Work item =>
Every line in the records below between the one holding "Where should I click to: Click the app" and the one holding "Given: Toggle the status check on images row", inclusive, is to be set down exactly; all other lines are to be left out.

Records for this exercise =>
────────────────────

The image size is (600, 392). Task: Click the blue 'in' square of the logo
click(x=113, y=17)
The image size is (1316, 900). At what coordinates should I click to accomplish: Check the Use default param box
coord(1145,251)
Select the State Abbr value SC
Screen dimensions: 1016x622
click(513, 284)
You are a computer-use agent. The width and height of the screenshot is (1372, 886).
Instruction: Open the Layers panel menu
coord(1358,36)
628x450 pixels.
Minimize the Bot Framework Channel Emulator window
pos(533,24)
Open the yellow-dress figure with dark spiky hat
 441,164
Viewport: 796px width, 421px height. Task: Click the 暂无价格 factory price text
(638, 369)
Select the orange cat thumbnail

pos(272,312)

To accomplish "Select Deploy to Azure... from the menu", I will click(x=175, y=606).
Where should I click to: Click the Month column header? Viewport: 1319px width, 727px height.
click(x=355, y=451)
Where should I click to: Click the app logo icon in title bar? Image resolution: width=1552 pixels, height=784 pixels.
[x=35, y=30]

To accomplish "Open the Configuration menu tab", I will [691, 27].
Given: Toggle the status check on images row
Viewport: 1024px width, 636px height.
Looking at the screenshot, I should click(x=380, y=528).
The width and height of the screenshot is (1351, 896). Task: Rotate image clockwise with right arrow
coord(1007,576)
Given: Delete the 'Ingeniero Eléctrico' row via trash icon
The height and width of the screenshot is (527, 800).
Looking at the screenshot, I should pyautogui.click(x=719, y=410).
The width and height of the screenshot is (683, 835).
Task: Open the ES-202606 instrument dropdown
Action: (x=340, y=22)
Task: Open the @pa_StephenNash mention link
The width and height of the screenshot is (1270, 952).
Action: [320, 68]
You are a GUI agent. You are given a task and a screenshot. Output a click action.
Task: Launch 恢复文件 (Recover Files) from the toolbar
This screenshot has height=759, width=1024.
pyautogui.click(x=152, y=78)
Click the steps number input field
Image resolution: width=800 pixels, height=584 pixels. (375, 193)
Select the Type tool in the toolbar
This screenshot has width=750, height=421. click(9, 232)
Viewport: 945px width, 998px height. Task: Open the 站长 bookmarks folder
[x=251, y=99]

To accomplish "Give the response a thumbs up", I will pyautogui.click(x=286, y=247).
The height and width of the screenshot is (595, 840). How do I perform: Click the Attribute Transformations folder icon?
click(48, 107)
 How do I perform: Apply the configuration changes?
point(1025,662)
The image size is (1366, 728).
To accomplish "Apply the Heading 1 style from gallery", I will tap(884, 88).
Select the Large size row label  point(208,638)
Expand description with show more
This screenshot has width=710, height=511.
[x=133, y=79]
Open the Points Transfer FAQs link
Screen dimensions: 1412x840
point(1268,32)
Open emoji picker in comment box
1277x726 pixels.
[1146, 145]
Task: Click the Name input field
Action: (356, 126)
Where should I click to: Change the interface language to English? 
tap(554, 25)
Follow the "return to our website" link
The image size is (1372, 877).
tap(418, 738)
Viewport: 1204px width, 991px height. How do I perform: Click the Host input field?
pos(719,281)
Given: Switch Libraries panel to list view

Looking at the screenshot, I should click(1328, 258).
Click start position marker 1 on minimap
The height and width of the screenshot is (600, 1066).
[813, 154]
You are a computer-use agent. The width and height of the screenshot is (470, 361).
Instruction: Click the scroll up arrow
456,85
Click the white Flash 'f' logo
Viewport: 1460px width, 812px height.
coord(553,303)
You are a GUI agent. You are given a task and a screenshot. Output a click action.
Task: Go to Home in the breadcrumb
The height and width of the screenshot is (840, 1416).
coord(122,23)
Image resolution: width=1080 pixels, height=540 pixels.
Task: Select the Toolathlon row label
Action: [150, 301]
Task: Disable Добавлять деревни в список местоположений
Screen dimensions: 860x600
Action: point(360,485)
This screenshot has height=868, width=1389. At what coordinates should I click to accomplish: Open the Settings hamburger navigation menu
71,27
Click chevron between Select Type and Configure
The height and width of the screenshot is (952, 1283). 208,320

────────────────────

Problem solution =>
Where should I click to: Click the app logo icon in title bar? Image resolution: width=1552 pixels, height=784 pixels.
[x=35, y=30]

To accomplish "Open the Configuration menu tab", I will [691, 27].
Given: Toggle the status check on images row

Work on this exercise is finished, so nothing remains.